Convert scientific notation to float when using OpenRowSet to import a .CSV file

amarcy picture amarcy · Sep 19, 2011 · Viewed 28.2k times · Source

I am using openrowset to import a csv file into SQL Server. One of the columns in the csv file contains numbers in scientific notation (1.08E+05) and the column in the table it is being inserted

By default it is importing the value as 1 and ignoring the .08E+05.

I have tried using cast() and convert() to convert the value directly when the query is executed as well as setting up the datatype in the table as a character string and importing it as such. All of these methods have the same behavior where the .08E+05 is ignored.

Is there a way to have the value imported as 108000 instead of 1 without the .08E+05 without having to change the csv file itself?

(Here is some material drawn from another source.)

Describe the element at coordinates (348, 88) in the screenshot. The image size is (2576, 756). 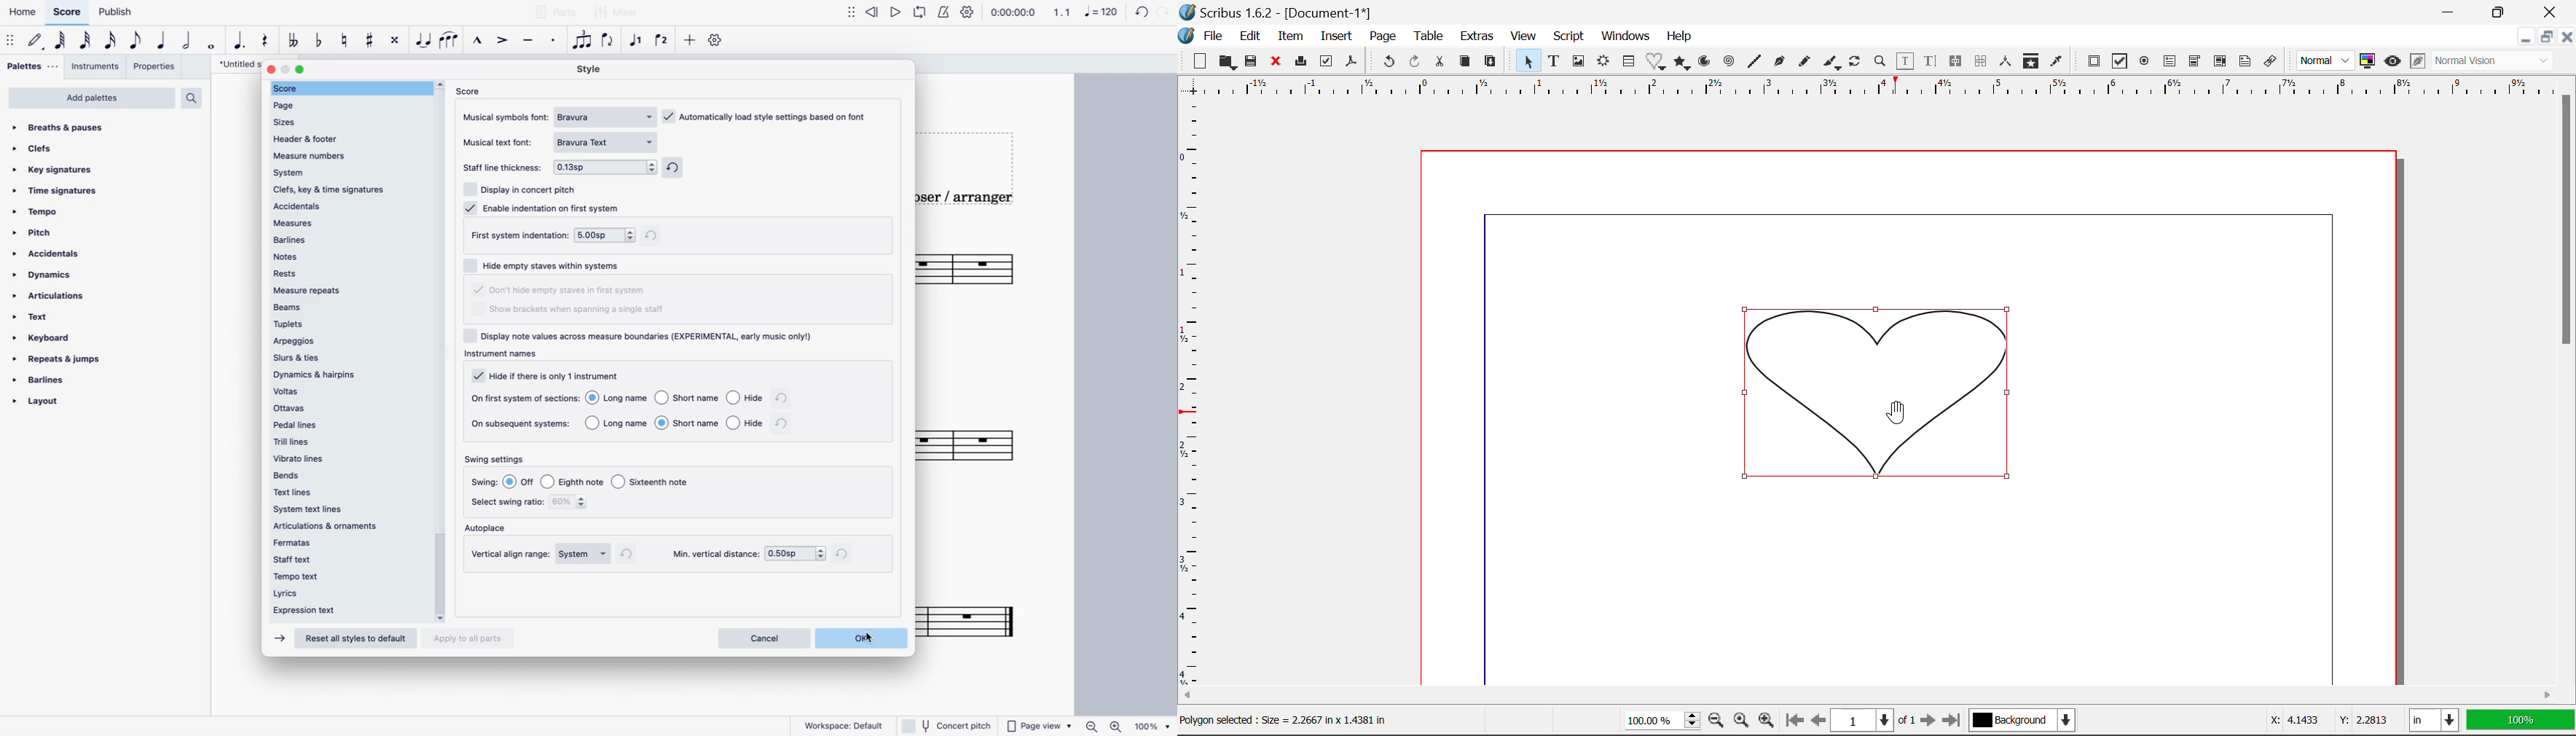
I see `score` at that location.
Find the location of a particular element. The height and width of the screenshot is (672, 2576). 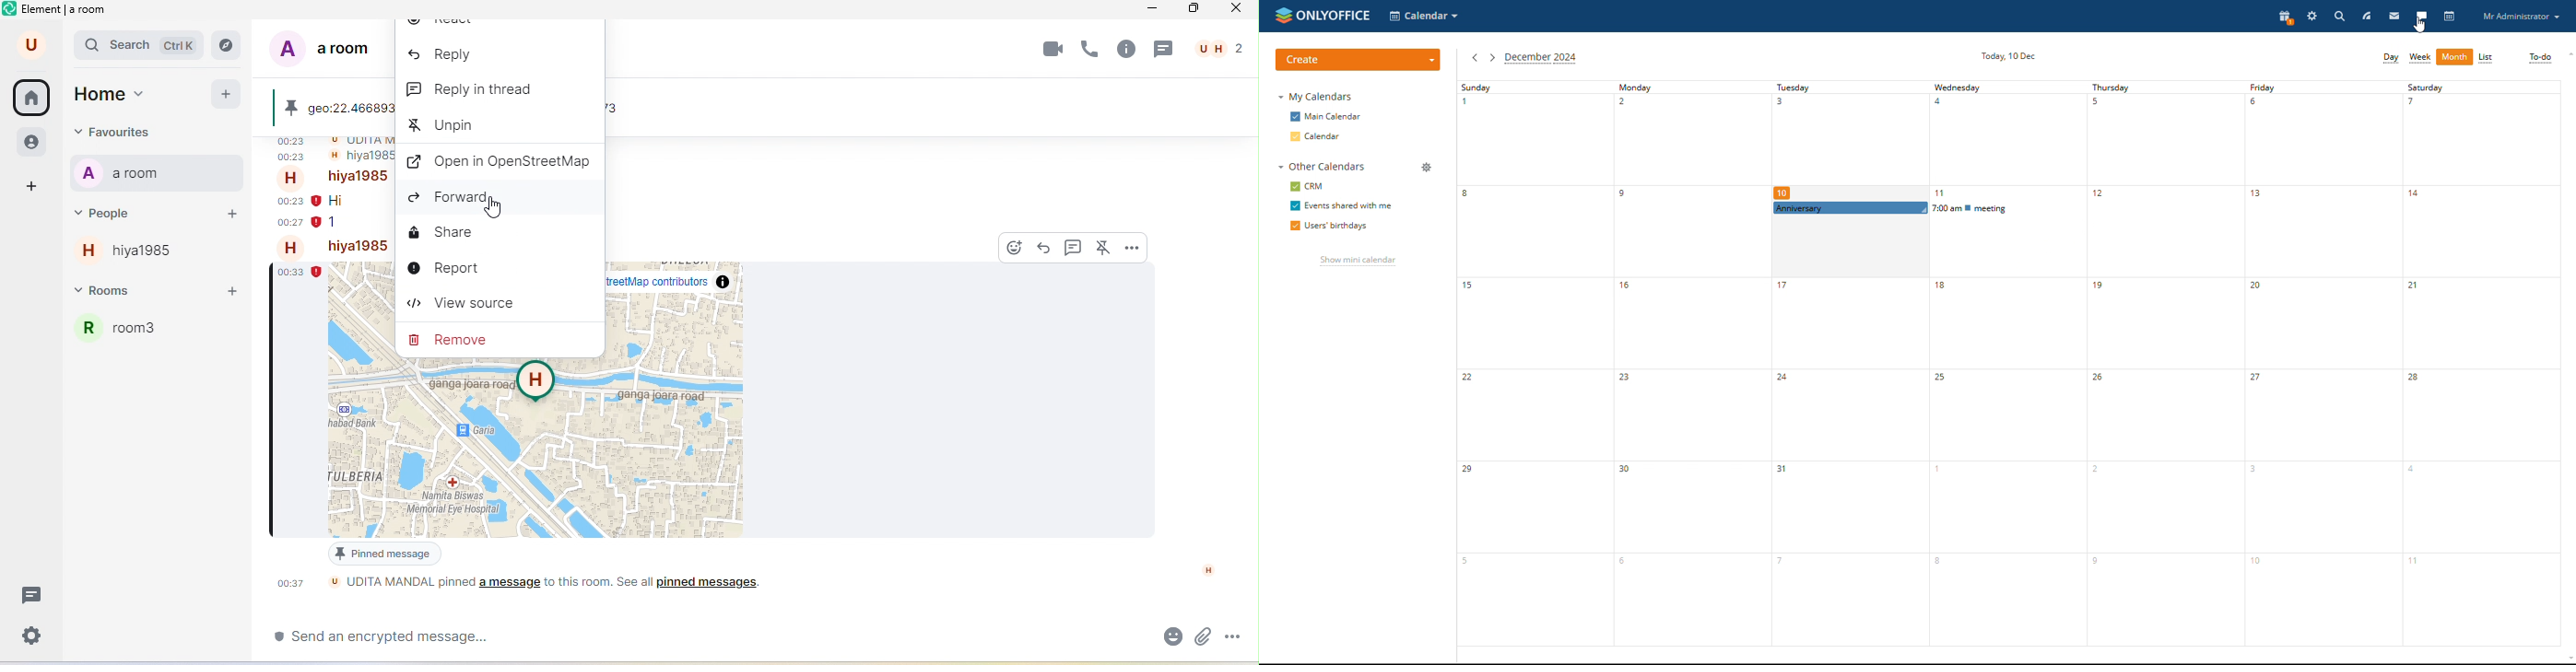

cursor movement is located at coordinates (495, 210).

Setting up the datatype as a varchar and reading in the csv file appears to have the same effect with the following code:

CREATE TABLE #dataTemp (StartDate datetime, Value varchar(12))

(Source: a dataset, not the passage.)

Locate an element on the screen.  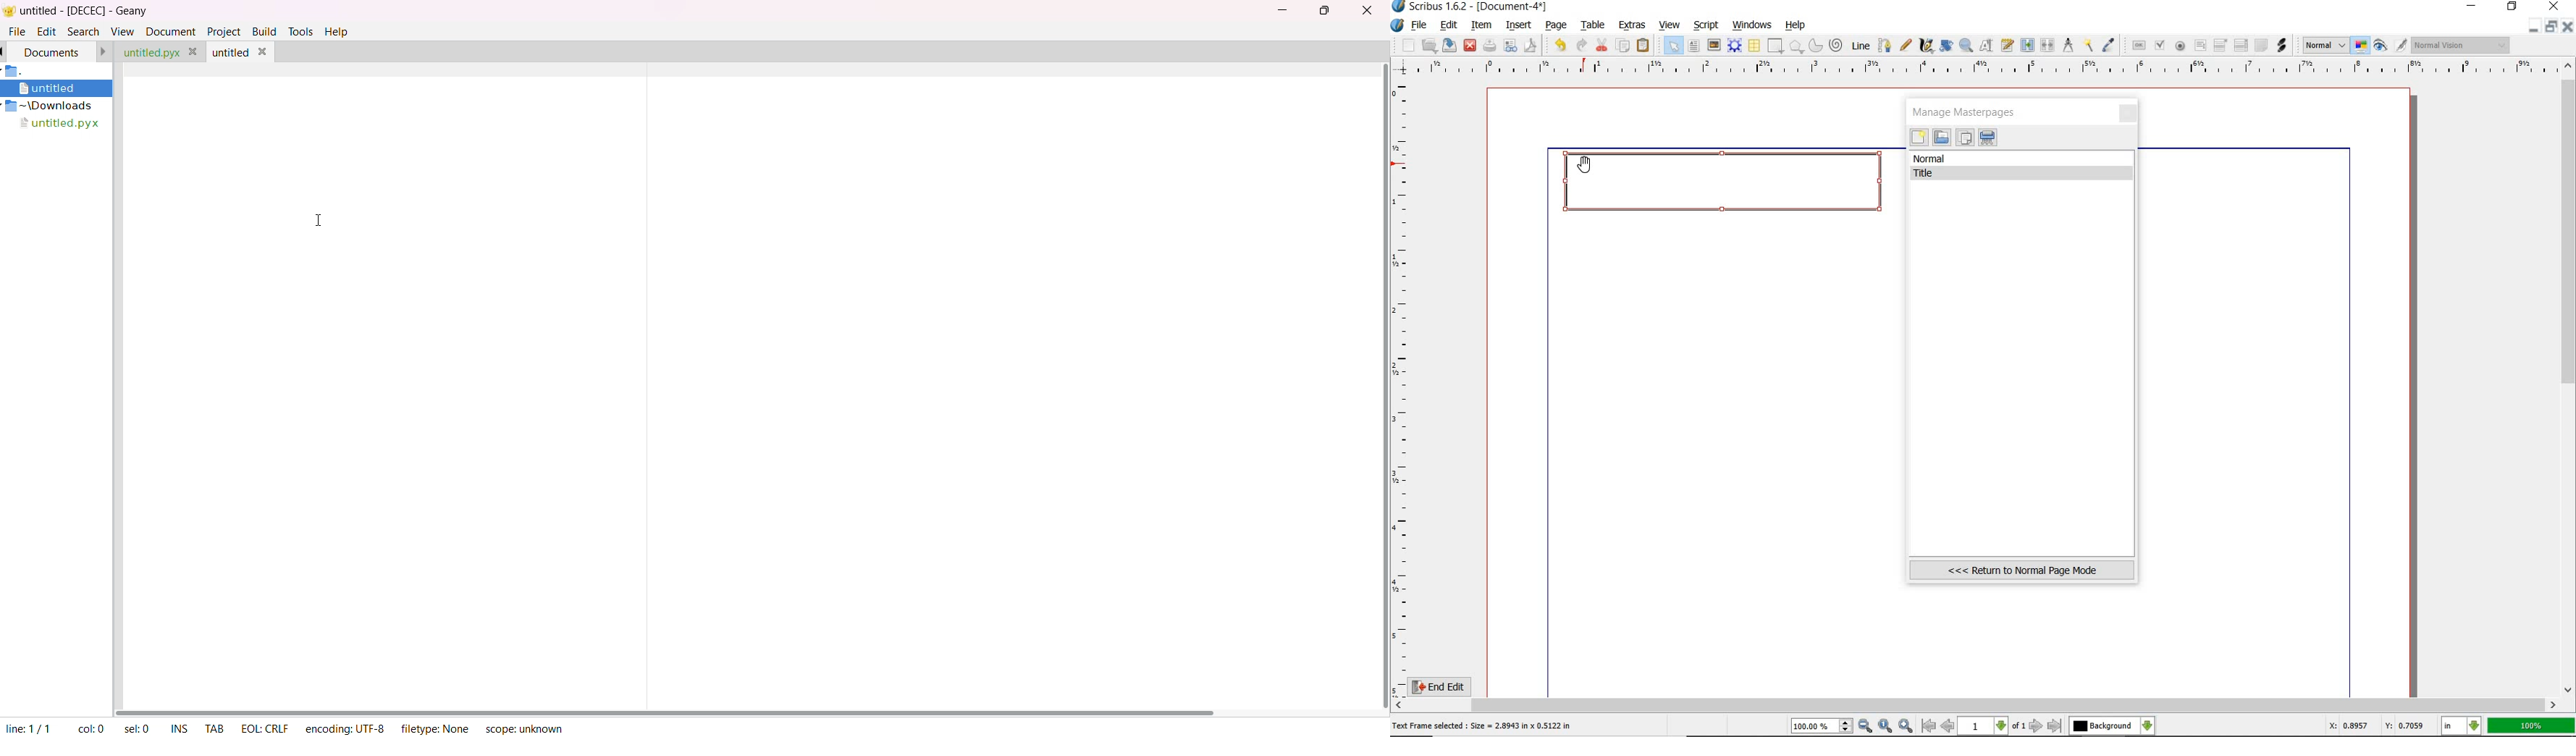
drawing text frame is located at coordinates (1729, 185).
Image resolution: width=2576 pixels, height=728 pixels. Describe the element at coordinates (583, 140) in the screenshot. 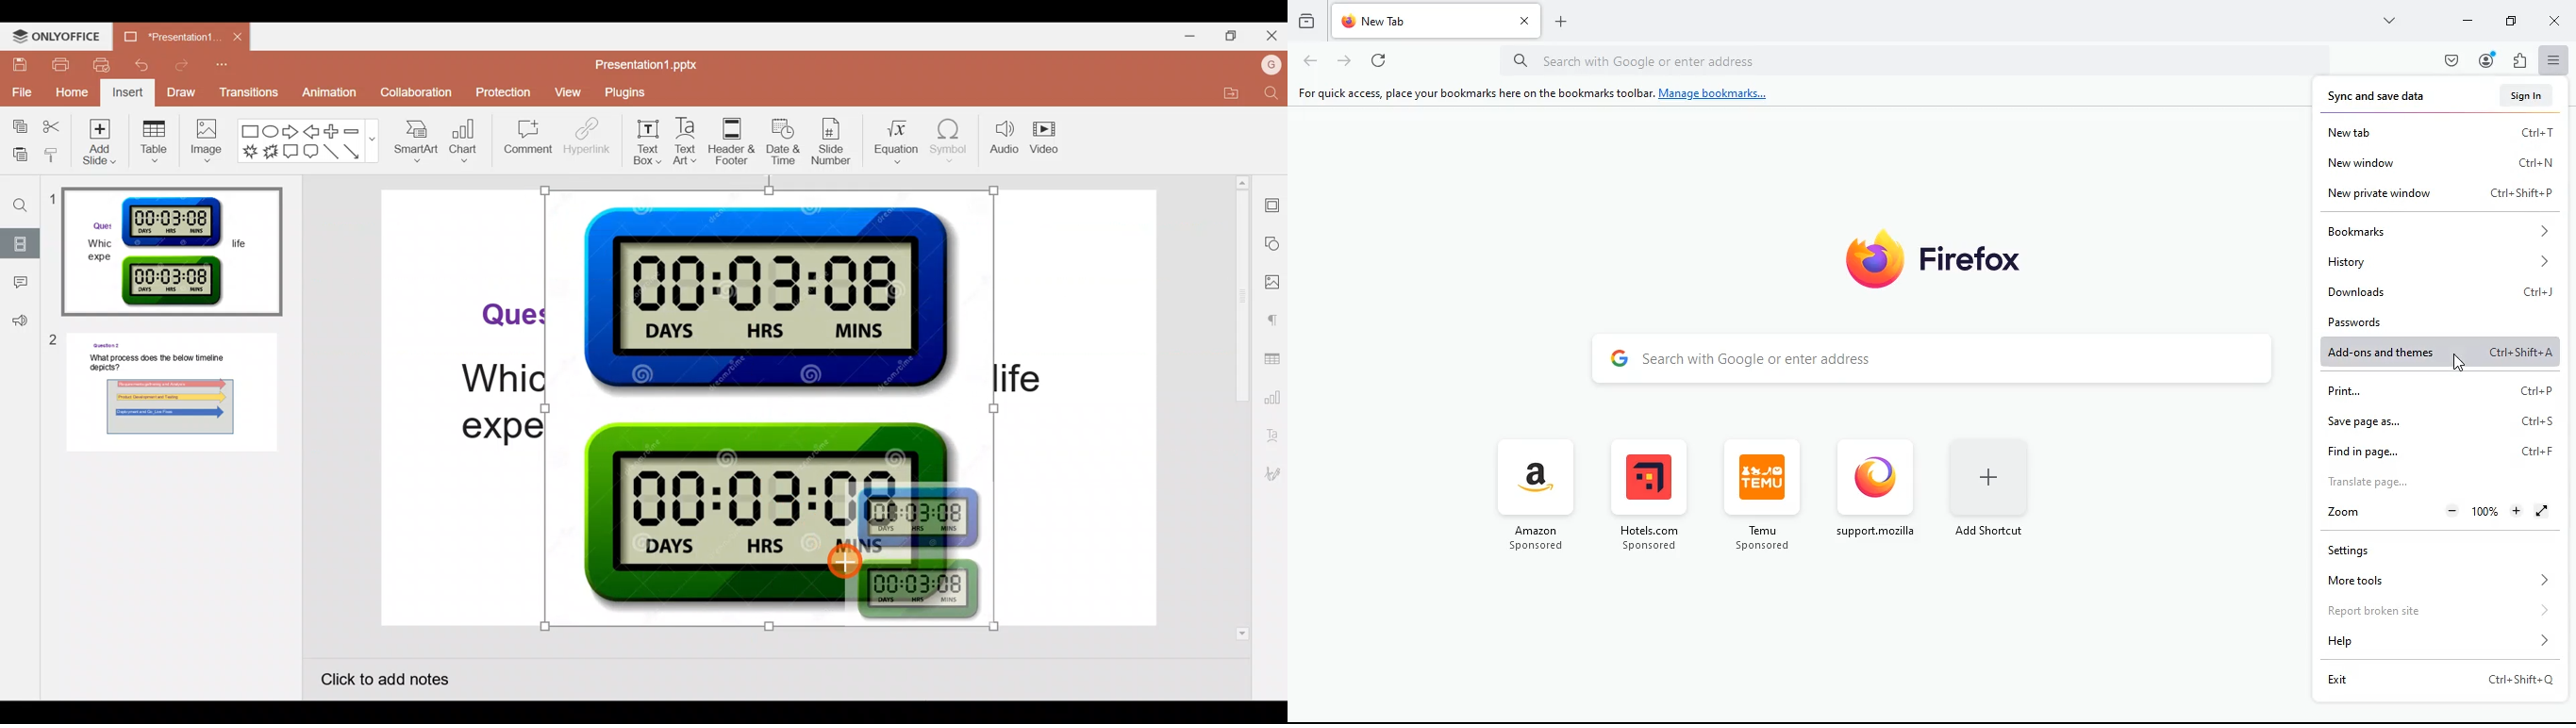

I see `Hyperlink` at that location.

SET @insertDataQuery = 'SELECT Date, CSVValue from OpenRowset(''MSDASQL'', ''Driver={Microsoft Text Driver (*.txt; *.csv)}; DefaultDir=' 
SET @insertDataQuery = @insertDataQuery + 'C:\Data\;'',''SELECT * FROM '+ '11091800.csv' + ''')'

INSERT INTO #dataTemp EXEC(@insertDataQuery)

SELECT * FROM #dataTemp

Not all of the values in the CSV file have the scientific notation and the value without it, e.g. 81000 come across without issue.

Answer

Aaron Bertrand picture Aaron Bertrand · Sep 19, 2011

For BULK INSERT methodologies I've often found it simpler to first move the data into a table of all varchars, then get rid of extraneous things like quoted delimiters and fix formatting. I remember having a heck of a time getting rid of the scientific notation, you can just play with the varchar table until you get it right. I remember attempting all kinds of precision/scale combinations until I finally found one that was compatible. I think for me it was FLOAT then DECIMAL(24,12)...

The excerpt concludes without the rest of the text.